The data of the RP analysis showed a lower mean number of bleeding/spotting days in the NOMAC/E2 group compared with the DRSP/EE group across the reference periods (Figure 2). For NOMAC/E2 the number of bleeding-spotting days per reference period declined from 14.9 during RP1 to 10.6 during RP4, while for DRSP/EE the numbers remained the same over time, i.e., 18.5 (RP1) and 19.2 (RP4). The difference between the two treatments increased with time to about 8.6 days per reference period at RP4, and was largely caused by an excess of bleeding days with DRSP/EE as compared to NOMAC/E2 (12.4 vs. 4.4 days in RP4). According to the definitions of the reference period analysis, the incidence of amenorrhoea, i.e., no bleeding-spotting at all over a consecutive period of 91 days, increased from 8.1% in RP2 to 13.4% in RP4 for NOMAC/E2 users; amenorrhoea was almost absent among users of DRSP/EE (1.1% in RP4).

Figure 2. Mean number of bleeding-spotting days per 91-day reference periods for (A) NOMAC/E2 and (B) DRSP/EE. NOMAC, nomegestrol acetate; E2, oestradiol; EE, ethinylestradiol; DRSP, drospirenone.

In the cycle analysis breakthrough bleeding/spotting was found to progressively decrease in both groups over the course of the trial. The respective incidences for NOMAC/E2 and DRSP/EE (Cycles 4–13) were similar and ranged from 20% to 14% and from 17% to 11%, respectively, and occasionally reached statistical significance between treatments (Figure 3A). For women with breakthrough bleeding/spotting, the median number of days per cycle was similar between treatment arms (2–3 days in the NOMAC/E2 group and 1–4 days in the DRSP/EE group) (Figure 3B). In both treatment groups, the majority (> 75%) of breakthrough bleeding/spotting episodes consisted of spotting only.

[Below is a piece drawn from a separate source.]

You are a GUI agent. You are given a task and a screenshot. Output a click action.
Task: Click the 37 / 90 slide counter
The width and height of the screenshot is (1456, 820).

Figure 3. (A) Incidences (%) and (B) duration (median number of days) of breakthrough bleeding-spotting for NOMAC/E2 (grey bars) and DRSP/EE (black bars). The incidences were compared statistically between the treatment groups. *p < 0.05 vs. DRSP/EE. NOMAC, nomegestrol acetate; E2, oestradiol; EE, ethinylestradiol; DRSP, drospirenone.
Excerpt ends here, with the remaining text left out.